Challenge #1 is the whole concept of urban monasticism. She’s telling me now that this will change over time. I’m not sure what it means yet, but the comfort and support of a monastic lifestyle isn’t one I can expect to have indefinitely. I love the structure this lifestyle gives my days and the focus it requires, the way it keeps me grounded and focused, and have been resistant to losing that. She’s holding firm, though. I’ve started (once again *sigh*) substituting the method for the goal behind it, and that She won’t tolerate. She wants me to remain grounded and focused no matter what’s going on in my life. So something new is looming and I’m not sure yet how it will manifest. This makes me sad, and nervous, and I find myself trying to cling more tightly to the idea instead of gradually allowing myself to move away from it.
Challenge #2 is how I’ve viewed myself in the context of groups. In the past I’ve tended to shy away from leadership roles. I am well aware that I am not a special snowflake. I’ve preferred to facilitate rather than lead, suggest rather than order, and have left the official positions of authority to those who enjoy them. Most leading I’ve done has been leading by example. While that’s definitely part of my nature, focusing solely on that is ceasing to be an option. I’ve been told – firmly – that I’ll be taking on more clearly-defined leadership roles over the next few years. I’m willing, but it’s going to result in a lot of adjustments I’m not exactly eager to make (mainly for time-management reasons, but those priorities are likely to change as well).

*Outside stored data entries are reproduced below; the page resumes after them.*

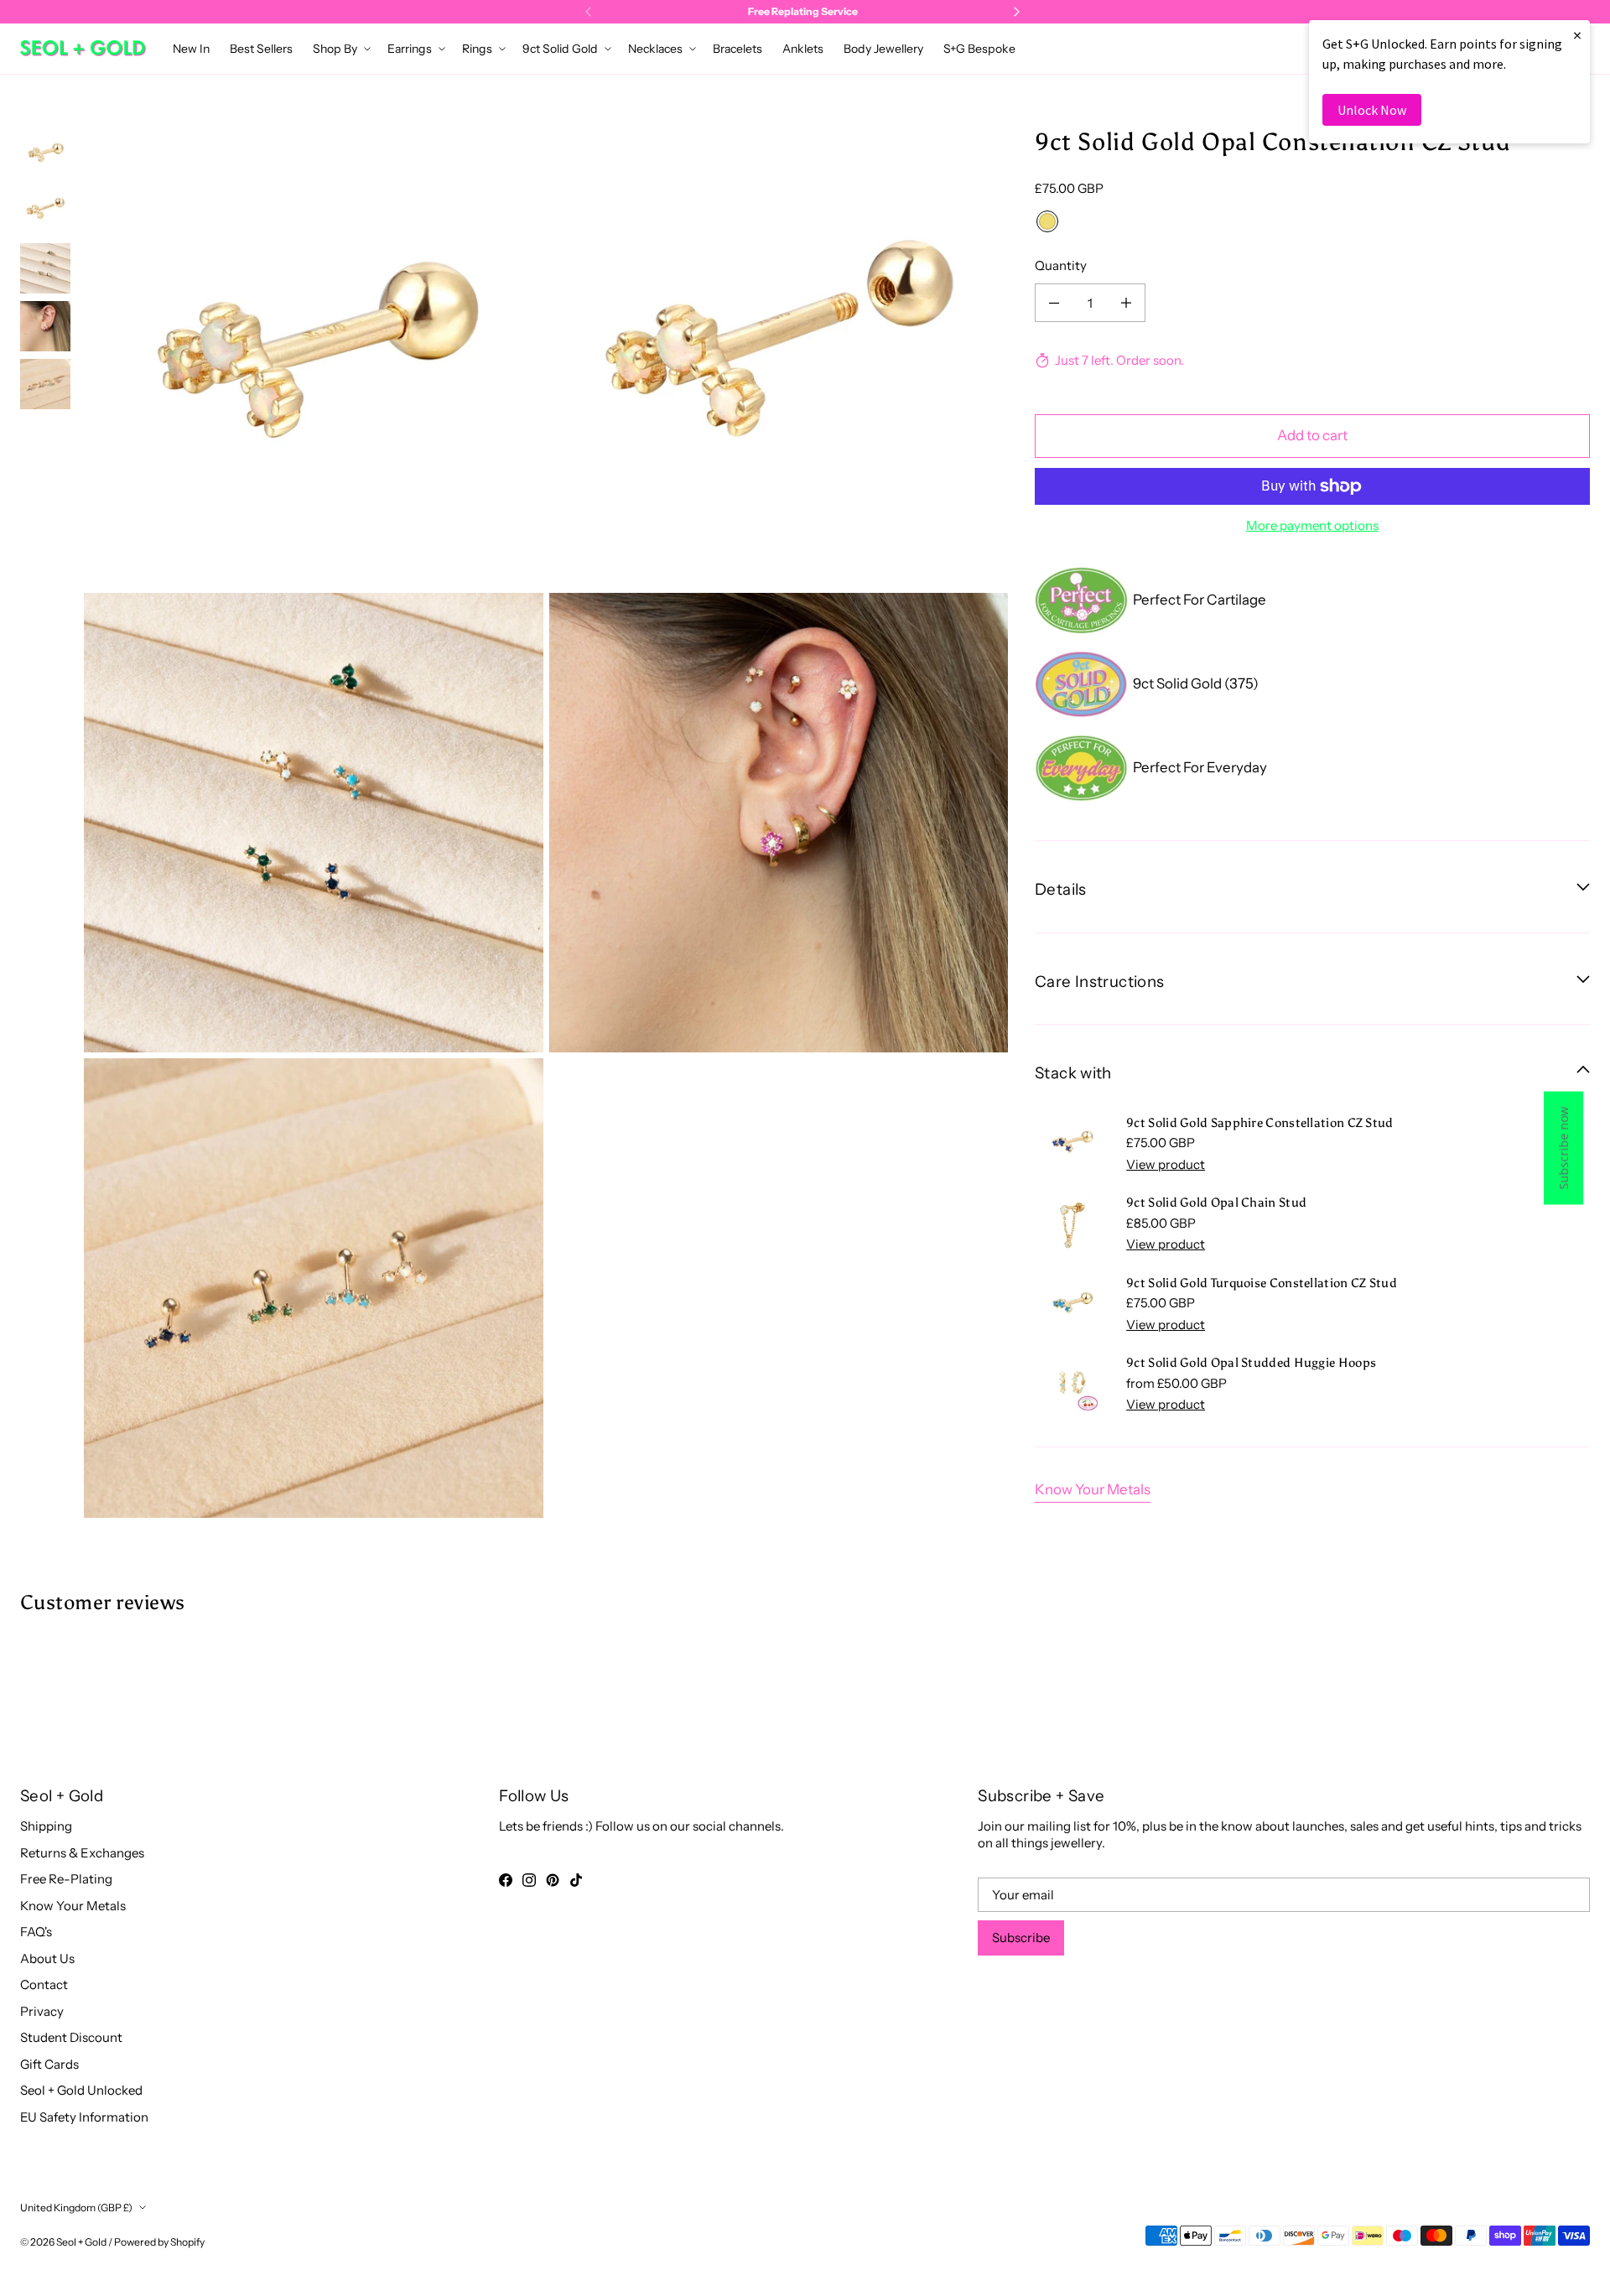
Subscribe (1021, 1937)
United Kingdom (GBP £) (76, 2207)
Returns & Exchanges (82, 1853)
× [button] (1577, 34)
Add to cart (1312, 435)
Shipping (46, 1826)
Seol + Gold (81, 2242)
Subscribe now (1563, 1148)
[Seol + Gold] (83, 48)
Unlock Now (1371, 109)
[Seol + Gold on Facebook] (505, 1880)
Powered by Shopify (159, 2242)
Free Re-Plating (66, 1879)
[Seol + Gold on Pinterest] (552, 1880)
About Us (47, 1958)
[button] (340, 48)
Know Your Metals (1092, 1489)
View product (1165, 1164)
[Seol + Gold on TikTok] (576, 1880)
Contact (44, 1984)
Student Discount (71, 2037)
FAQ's (36, 1932)
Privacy (42, 2011)
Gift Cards (49, 2064)
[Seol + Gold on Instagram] (529, 1880)
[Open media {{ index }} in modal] (313, 357)
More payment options (1312, 525)
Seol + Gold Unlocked (81, 2090)
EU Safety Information (84, 2117)
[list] (546, 823)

Challenge #3 is work-related, and by extension home-related. My current employer will be laying me off in June. I can either be rehired in 3 months, or look for work elsewhere that actually matches my skills and experience. And if I’m doing that, why stay where I am to do it? That hits two of my “panic buttons” at once, and is causing me some additional nervousness. The whole situation is up in the air right now, and will be until I get a little more information.
Challenge #4 is my personal life. Yes, the whole thing. *laugh* Over the last few years I had pretty much internalized this idea that long-term relationships just weren’t practical for me. The commitment required would simply be too much to juggle with all of my other commitments. I was fairly comfortable with that, actually, and didn’t consider it much of a sacrifice. That’s been challenged of late, and I am again open to the possibility.
This is, I think, one of the side effects of working intimately with a Power that a lot of people miss. The Power refuses to stay compartmentalized. There is no “spiritual life” and “work life” or whatever – there is simply “life”, and They can affect all of it should They have the desire. My Lady refuses to allow me to close any doors in my life – especially the ones I’m most comfortable closing. She’s trying to get me to appreciate the inherent possibility of every moment, the idea that every second is a ball of potential waiting to take form if only I have the eyes to see it. Until I reach that point this will continue to be a recurring challenge, and will pop up where and when I least expect it.